--- Extracted text ---
(begin)

Ford v Steinmetz

Case

[2025] NSWLEC 1385

10 February 2025

No judgment structure available for this case.

Land and Environment Court


New South Wales

Medium Neutral Citation: Ford v Steinmetz [2025] NSWLEC 1385
Hearing dates: 10 February 2025
Date of orders: 10 February 2025
Decision date: 10 February 2025
Jurisdiction:Class 2
Before: Douglas AC
Decision:

The Court orders that:

(1) The application is refused.

Catchwords:

TREES (DISPUTES BETWEEN NEIGHBOURS) – likelihood of future damage claimed – jurisdiction does not apply to risk of injury from undertaking pruning – application refused

Legislation Cited:

Trees (Disputes Between Neighbours) Act 2006, Pt 2, s 7, 8, 9, 10, 11, 12, 13, 14, Pt 2A, s 14A, 14B, 14C, 14D, 14E, 14F, 14G, 14H, 14I

Cases Cited:

Barker v Kyriakides [2007] NSWLEC 292

Moore v Tebbutt [2025] NSWLEC 1360

Yang v Scerri [2007] NSWLEC 592

Texts Cited:

Lake Macquarie City Council, Tree pruning and removal assessment tool

Category:Principal judgment
Parties: Gordon Leslie Ford (Applicant)
Vicky May Steinmetz (Respondent)
Representation: Counsel:
G Ford (Self-represented) (Applicant)
V Steinmetz (Self-represented) (Respondent)
File Number(s): 2024/448824
Publication restriction: Nil

Judgment

This decision was given as an extemporaneous decision. It has been revised and edited prior to publication.

Background

  1. COMMISSIONER: Vicky May Steinmetz (the respondent) has a Lilly Pilly hedge growing along a common back boundary shared with her neighbour, Gordon Leslie Ford (the applicant). The parties’ properties are in Mount Hutton in the Lake Macquarie Local Government Area (LGA) and Mr Ford’s land is located roughly south of Ms Steinmetz’s property. The shared boundary is about 11.5m long and Mr Ford also shares a common boundary about 5.5m long with the respondent’s west side neighbour.

  2. The shared fence was about 1.8m high and Mr Ford’s property was about 0.4m lower than Ms Steinmetz’s land. Mr Ford’s back yard was fairly wide but shallow and a rectangular metal awning was covering a deck at the rear of his two-storey dwelling. The shared fence was at an angle, rather than parallel to Mr Ford’s dwelling. Near the trees, the fence was about 1-1.5m from the northeastern corner of the awning and about 2-2.5m away at the awning’s northwestern corner. The hedge was located at the western end of the common boundary. It was about 4-5m long and there was a similar Lilly Pilly hedge along the fence between the respondent and her west side neighbour.

(end)

--- Recorded information ---
(begin)

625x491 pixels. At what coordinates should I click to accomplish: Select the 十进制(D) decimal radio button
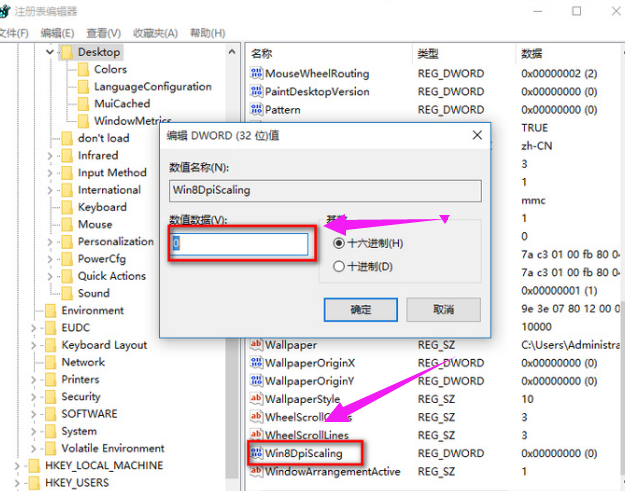340,266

(end)

--- Problem requirements ---
In the Ford v Steinmetz judgment, what kind of hedge grows along the back boundary the two parties share?

--- Answer to this problem ---
A Lilly Pilly hedge.